**Data on finding visible targets:**
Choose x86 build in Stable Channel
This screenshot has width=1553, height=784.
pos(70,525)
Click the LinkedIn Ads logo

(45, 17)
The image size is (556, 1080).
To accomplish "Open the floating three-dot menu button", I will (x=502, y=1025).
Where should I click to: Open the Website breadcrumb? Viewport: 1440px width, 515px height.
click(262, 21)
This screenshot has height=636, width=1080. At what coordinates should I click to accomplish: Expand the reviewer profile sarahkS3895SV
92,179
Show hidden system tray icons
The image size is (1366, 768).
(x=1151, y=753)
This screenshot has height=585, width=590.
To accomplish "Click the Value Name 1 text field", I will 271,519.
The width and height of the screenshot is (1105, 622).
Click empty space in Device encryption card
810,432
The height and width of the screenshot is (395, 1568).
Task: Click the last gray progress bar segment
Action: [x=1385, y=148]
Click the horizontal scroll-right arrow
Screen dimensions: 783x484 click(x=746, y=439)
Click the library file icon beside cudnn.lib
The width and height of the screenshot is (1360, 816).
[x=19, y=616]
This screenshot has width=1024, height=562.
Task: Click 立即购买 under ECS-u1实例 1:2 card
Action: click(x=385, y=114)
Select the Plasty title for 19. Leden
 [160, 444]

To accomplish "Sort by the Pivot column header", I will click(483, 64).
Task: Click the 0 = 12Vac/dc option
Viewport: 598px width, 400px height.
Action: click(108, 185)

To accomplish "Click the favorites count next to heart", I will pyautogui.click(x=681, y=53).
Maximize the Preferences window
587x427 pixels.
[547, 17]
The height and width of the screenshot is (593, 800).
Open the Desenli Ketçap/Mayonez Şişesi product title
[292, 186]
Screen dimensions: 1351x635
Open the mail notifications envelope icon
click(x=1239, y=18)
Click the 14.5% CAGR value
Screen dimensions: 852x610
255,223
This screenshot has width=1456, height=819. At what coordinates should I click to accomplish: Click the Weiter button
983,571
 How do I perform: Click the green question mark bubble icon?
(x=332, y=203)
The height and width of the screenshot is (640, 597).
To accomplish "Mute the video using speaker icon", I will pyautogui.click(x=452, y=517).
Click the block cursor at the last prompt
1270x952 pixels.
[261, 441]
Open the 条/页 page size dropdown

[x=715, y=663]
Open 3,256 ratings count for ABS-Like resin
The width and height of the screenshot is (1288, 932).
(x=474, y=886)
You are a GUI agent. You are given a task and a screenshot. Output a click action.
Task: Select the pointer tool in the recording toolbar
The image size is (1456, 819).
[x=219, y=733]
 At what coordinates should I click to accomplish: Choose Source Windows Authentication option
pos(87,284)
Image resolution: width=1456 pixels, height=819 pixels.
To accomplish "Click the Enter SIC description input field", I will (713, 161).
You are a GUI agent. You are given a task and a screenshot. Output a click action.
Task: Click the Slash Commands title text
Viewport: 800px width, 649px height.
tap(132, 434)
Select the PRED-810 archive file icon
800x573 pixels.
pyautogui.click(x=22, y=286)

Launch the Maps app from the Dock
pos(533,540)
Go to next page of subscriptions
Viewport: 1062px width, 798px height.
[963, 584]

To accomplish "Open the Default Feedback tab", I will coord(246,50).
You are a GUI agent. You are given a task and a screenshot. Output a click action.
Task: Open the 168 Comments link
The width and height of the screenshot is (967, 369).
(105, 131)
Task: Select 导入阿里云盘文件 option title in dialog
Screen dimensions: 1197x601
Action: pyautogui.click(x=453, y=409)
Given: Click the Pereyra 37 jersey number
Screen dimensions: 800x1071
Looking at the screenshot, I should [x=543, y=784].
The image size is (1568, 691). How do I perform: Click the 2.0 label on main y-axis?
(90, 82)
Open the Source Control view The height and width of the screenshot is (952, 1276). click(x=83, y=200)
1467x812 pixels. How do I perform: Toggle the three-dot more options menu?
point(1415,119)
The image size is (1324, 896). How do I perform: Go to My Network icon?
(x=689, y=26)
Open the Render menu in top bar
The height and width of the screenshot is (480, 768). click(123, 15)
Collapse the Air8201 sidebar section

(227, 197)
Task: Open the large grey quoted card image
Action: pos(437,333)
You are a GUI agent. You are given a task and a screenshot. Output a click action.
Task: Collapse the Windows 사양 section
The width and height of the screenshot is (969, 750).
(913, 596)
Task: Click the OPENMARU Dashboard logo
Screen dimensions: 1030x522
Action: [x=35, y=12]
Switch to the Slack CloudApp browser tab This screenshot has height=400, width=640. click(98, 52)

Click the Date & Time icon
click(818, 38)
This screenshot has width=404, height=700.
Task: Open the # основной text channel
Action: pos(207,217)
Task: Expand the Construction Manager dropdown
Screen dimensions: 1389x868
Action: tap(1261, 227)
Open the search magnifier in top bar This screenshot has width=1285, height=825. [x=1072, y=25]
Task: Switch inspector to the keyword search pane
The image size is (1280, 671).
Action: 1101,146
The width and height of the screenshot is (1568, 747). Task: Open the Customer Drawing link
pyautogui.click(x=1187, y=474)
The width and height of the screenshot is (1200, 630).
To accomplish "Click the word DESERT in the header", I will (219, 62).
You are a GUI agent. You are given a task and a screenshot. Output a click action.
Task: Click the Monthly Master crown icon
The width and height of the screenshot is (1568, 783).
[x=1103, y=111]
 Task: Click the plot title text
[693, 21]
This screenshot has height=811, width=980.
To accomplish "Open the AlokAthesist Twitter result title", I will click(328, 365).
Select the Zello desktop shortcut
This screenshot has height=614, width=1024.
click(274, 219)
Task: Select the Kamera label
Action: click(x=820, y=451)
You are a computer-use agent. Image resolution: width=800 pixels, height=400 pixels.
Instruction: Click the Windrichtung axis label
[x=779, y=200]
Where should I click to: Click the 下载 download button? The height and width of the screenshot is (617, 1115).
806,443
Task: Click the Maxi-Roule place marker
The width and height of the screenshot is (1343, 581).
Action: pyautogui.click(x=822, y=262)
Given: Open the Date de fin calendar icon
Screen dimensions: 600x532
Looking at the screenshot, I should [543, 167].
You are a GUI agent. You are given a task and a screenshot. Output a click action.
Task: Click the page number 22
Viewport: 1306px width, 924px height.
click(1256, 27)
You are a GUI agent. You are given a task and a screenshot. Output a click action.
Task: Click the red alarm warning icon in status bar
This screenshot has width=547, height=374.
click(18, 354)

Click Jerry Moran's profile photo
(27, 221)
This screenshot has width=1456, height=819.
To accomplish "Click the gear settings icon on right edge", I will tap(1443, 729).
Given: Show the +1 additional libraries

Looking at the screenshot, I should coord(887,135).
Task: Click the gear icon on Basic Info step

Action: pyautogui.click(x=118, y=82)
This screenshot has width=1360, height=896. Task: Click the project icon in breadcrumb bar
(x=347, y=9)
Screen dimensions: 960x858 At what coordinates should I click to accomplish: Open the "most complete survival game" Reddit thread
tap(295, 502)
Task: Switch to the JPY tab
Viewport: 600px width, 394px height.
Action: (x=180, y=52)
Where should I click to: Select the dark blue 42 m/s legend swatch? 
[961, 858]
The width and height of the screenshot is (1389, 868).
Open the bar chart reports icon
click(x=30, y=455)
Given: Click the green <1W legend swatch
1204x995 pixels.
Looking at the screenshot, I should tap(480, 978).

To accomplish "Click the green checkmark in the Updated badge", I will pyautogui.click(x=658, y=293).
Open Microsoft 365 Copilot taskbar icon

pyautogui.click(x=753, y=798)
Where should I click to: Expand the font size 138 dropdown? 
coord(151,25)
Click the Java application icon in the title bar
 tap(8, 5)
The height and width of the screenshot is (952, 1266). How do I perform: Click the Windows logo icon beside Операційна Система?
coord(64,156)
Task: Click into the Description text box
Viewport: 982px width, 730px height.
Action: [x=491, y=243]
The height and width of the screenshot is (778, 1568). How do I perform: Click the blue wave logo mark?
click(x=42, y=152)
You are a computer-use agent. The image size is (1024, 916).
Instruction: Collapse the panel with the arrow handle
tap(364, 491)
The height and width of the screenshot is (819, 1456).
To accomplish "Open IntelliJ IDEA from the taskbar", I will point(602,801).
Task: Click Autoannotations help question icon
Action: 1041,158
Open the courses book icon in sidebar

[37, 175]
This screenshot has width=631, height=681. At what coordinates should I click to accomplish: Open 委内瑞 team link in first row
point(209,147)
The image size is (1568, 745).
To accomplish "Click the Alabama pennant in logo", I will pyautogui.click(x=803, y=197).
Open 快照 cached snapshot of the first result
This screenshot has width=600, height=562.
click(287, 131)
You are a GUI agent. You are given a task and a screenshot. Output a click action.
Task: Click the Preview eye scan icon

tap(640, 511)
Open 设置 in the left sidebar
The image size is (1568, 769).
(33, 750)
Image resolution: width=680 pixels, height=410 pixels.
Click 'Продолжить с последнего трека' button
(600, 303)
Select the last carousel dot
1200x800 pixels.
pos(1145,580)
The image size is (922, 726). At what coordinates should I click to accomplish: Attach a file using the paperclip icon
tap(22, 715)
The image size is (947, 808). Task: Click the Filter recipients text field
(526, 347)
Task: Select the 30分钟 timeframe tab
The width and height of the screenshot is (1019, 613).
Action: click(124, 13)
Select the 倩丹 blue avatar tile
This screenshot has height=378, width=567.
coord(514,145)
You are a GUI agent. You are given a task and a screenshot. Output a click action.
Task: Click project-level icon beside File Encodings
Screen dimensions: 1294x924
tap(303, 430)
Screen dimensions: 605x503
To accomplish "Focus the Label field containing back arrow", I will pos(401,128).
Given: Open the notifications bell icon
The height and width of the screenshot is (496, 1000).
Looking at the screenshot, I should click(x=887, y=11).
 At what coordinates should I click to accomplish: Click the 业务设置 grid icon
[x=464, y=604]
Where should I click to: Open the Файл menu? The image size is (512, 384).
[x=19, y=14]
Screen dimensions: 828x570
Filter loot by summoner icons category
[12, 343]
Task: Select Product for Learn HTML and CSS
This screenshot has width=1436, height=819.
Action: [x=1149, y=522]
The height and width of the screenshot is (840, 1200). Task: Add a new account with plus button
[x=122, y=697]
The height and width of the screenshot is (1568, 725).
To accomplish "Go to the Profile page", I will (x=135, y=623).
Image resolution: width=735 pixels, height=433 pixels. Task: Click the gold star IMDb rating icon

**Exercise requirements:** Recast the lines from the start of the records through the line containing "will click(483, 64)." as a Markdown table with the columns Number and Line, one row per line, and skip any blank lines.

**Expected answer:**
| Number | Line |
|---|---|
| 1 | Choose x86 build in Stable Channel |
| 2 | This screenshot has width=1553, height=784. |
| 3 | pos(70,525) |
| 4 | Click the LinkedIn Ads logo |
| 5 | (45, 17) |
| 6 | The image size is (556, 1080). |
| 7 | To accomplish "Open the floating three-dot menu button", I will (x=502, y=1025). |
| 8 | Where should I click to: Open the Website breadcrumb? Viewport: 1440px width, 515px height. |
| 9 | click(262, 21) |
| 10 | This screenshot has height=636, width=1080. At what coordinates should I click to accomplish: Expand the reviewer profile sarahkS3895SV |
| 11 | 92,179 |
| 12 | Show hidden system tray icons |
| 13 | The image size is (1366, 768). |
| 14 | (x=1151, y=753) |
| 15 | This screenshot has height=585, width=590. |
| 16 | To accomplish "Click the Value Name 1 text field", I will 271,519. |
| 17 | The width and height of the screenshot is (1105, 622). |
| 18 | Click empty space in Device encryption card |
| 19 | 810,432 |
| 20 | The height and width of the screenshot is (395, 1568). |
| 21 | Task: Click the last gray progress bar segment |
| 22 | Action: [x=1385, y=148] |
| 23 | Click the horizontal scroll-right arrow |
| 24 | Screen dimensions: 783x484 click(x=746, y=439) |
| 25 | Click the library file icon beside cudnn.lib |
| 26 | The width and height of the screenshot is (1360, 816). |
| 27 | [x=19, y=616] |
| 28 | This screenshot has width=1024, height=562. |
| 29 | Task: Click 立即购买 under ECS-u1实例 1:2 card |
| 30 | Action: click(x=385, y=114) |
| 31 | Select the Plasty title for 19. Leden |
| 32 |  [160, 444] |
| 33 | To accomplish "Sort by the Pivot column header", I will click(483, 64). |